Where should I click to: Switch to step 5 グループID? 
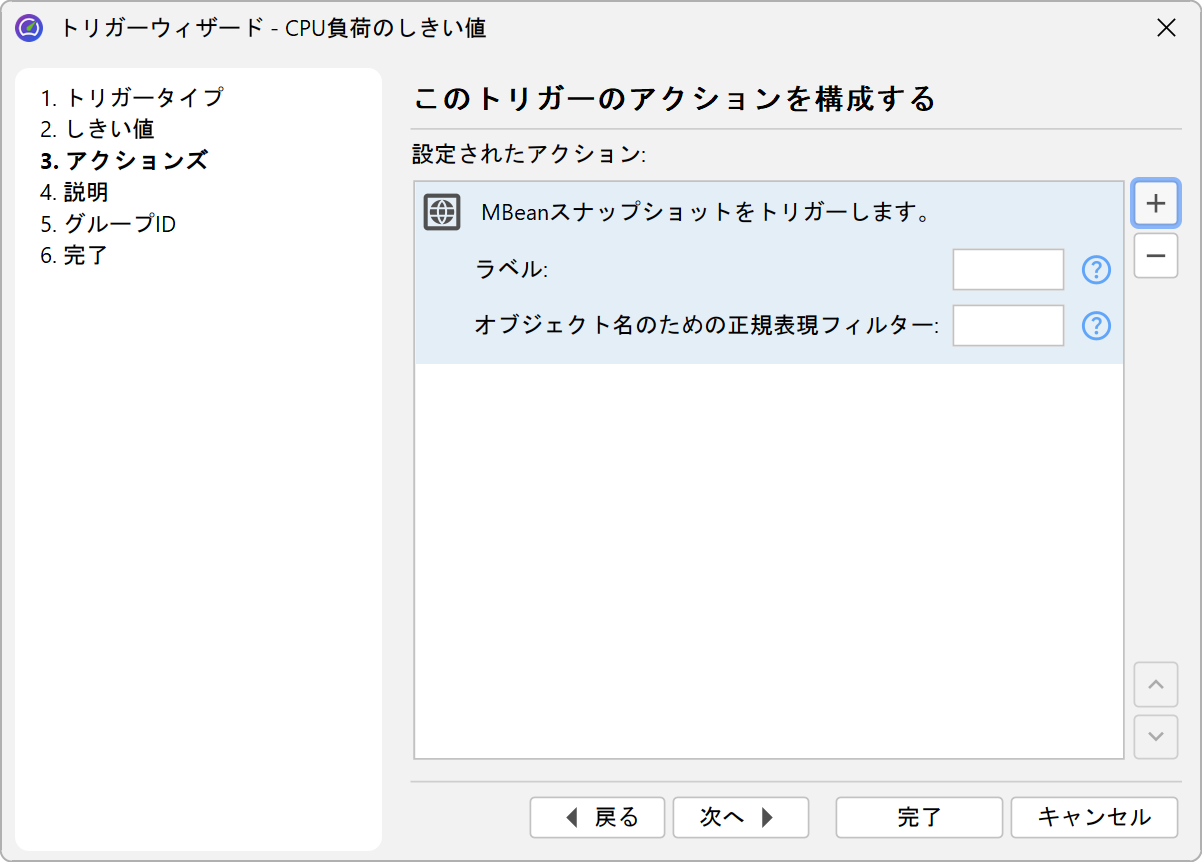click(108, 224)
══════════════════════════════
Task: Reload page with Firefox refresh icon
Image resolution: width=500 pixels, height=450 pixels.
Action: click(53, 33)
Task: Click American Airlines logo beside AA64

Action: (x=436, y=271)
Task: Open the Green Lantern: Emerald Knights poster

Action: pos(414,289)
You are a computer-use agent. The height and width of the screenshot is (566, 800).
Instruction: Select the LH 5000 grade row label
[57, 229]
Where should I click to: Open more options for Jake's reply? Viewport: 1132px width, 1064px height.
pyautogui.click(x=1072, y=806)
══════════════════════════════
What to do: Your answer must be the lines above from the one containing "Task: Reload page with Firefox refresh icon" to the one containing "You are a computer-use", both included, restated word for word.

Written solution:
Task: Reload page with Firefox refresh icon
Image resolution: width=500 pixels, height=450 pixels.
Action: click(53, 33)
Task: Click American Airlines logo beside AA64

Action: (x=436, y=271)
Task: Open the Green Lantern: Emerald Knights poster

Action: pos(414,289)
You are a computer-use agent. The height and width of the screenshot is (566, 800).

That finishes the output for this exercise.